Update: I’ve been told by some beta readers that it’s not entirely obvious what I don’t like. While it’s easy to point to papers that I think are good (I do above, in the 3 bullet points), I’m uncomfortable pointing at specific papers I think are bad. Luckily, most of the really bad ones don’t make it past review. But to be clear: it’s the papers that don’t advance the field in any dimension that I object to. These fail the “so what?” test by demonstrating that humans can do work that we knew humans could do (contrary to popular belief, this is not a contribution). Or they don’t show anything surprising about the instrument (the Turk). These almost always get the “well, duh!” response from me as they really just confirm what we know. There are a lot of these.

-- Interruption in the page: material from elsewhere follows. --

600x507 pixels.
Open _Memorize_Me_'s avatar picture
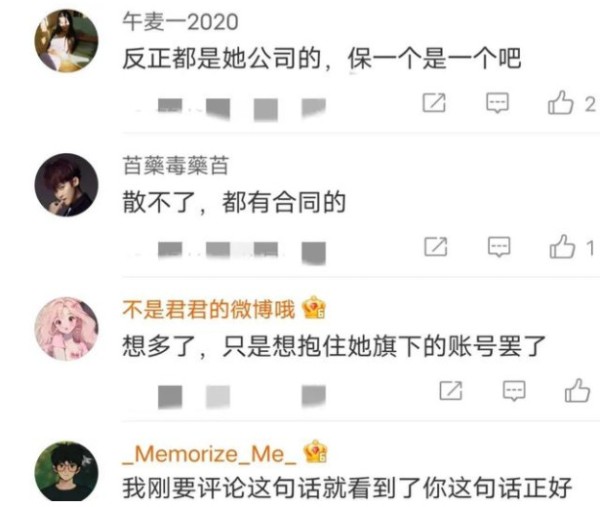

Update 2: Someone (he can self-identify if he wants) pointed out to me that the difficult part of Turk system building is that while a human is good at a task humans (plural) are not. Reminds me of one of my favorite quotes: “A person is smart. People are dumb, panicky, dangerous animals, and you know it.” I totally agree, this is an interesting challenge which needs to be addressed by technical and non-technical interventions: we either make individual components less noisy or just learn to derive signal. Here we can, though we rarely do, turn to other scientific disciplines. Von Neumann taught us about majority voting, and the hundreds of system architecture and OS researchers that followed him only added to this literature (voting, RAID, parallel development, etc.). Similarly, “manipulating” and “incentivizing” people to behave better (making the component less noisy) is also thoroughly addressed in psych, survey design, and marketing research. This doesn’t mean there’s nothing new here. We have people coming in and out, issues of money, cultural issues, etc. The combination is novel and unique enough that we need that new operating manual. But why do we need to rediscover everything? New to us does not mean new.